Début septembre, la RDC a validé sa politique nationale du tourisme. Le document contient quatre objectifs clés à atteindre d’ici 2030 : le développement de la coopération et des partenariats, la promotion du tourisme durable, la diversification de l’offre touristique et le renforcement des capacités institutionnelles. Ce plan cadre avec les recommandations des experts de la Banque africaine de développement (BAD), qui, dans leur rapport-pays 2023 sur la RDC, ont souligné l’importance de promouvoir l’écotourisme comme un vecteur clé pour tirer parti du riche capital naturel du pays. Ils y évoquent un vaste potentiel, notamment grâce aux tourbières, aux mangroves, aux ressources en eaux douces, et à la position géographique au centre de l’Afrique.
De plus, avec des sites comme le Parc des Virunga, la RDC dispose d’un potentiel immense pour attirer des touristes en quête d’expériences uniques et durables. Les célébrations à venir, notamment le centenaire du Parc des Virunga en 2025, constituent une opportunité en or pour mettre en avant la richesse naturelle du pays et renforcer sa position sur le marché du tourisme écologique, selon les spécialistes.
Dans ce contexte, la comparaison avec d’autres pays africains est révélatrice du potentiel encore sous-exploité en matière d’écotourisme. En Tanzanie, avec des sites emblématiques comme le Serengeti et le Kilimandjaro, le tourisme représente près de 10 % du PIB. Entre 2000 et 2012, les arrivées touristiques ont doublé, faisant du secteur la principale source de recettes d’exportation du pays. De son côté, la Namibie tire environ 19 % de son emploi total (direct et indirect) du tourisme centré sur la nature, soulignant ainsi l’importance cruciale de ce secteur pour son économie. Enfin, aux Maldives, le tourisme constitue le principal contributeur au budget de l’Etat, permettant au gouvernement d’investir dans des secteurs clés comme la santé et l’éducation.
Ces exemples illustrent comment un secteur touristique bien développé peut être un levier majeur pour la croissance économique et la diversification des revenus nationaux. La RDC, avec son riche patrimoine naturel, aspire à atteindre des résultats similaires à travers sa nouvelle politique du tourisme.

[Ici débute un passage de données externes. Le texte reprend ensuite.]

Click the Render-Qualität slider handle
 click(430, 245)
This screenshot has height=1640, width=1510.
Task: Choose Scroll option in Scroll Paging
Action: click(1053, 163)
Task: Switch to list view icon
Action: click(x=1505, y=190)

Lors de la clôture du forum de validation de la politique nationale du tourisme début septembre, Jean-Pierre Lihau, vice-Premier ministre chargé de la Fonction publique, a rappelé que « le tourisme pourrait non seulement générer des emplois stables et durables, mais aussi devenir un levier essentiel pour la préservation de la biodiversité, la valorisation des écosystèmes, et l’amélioration des conditions de vie des populations locales ».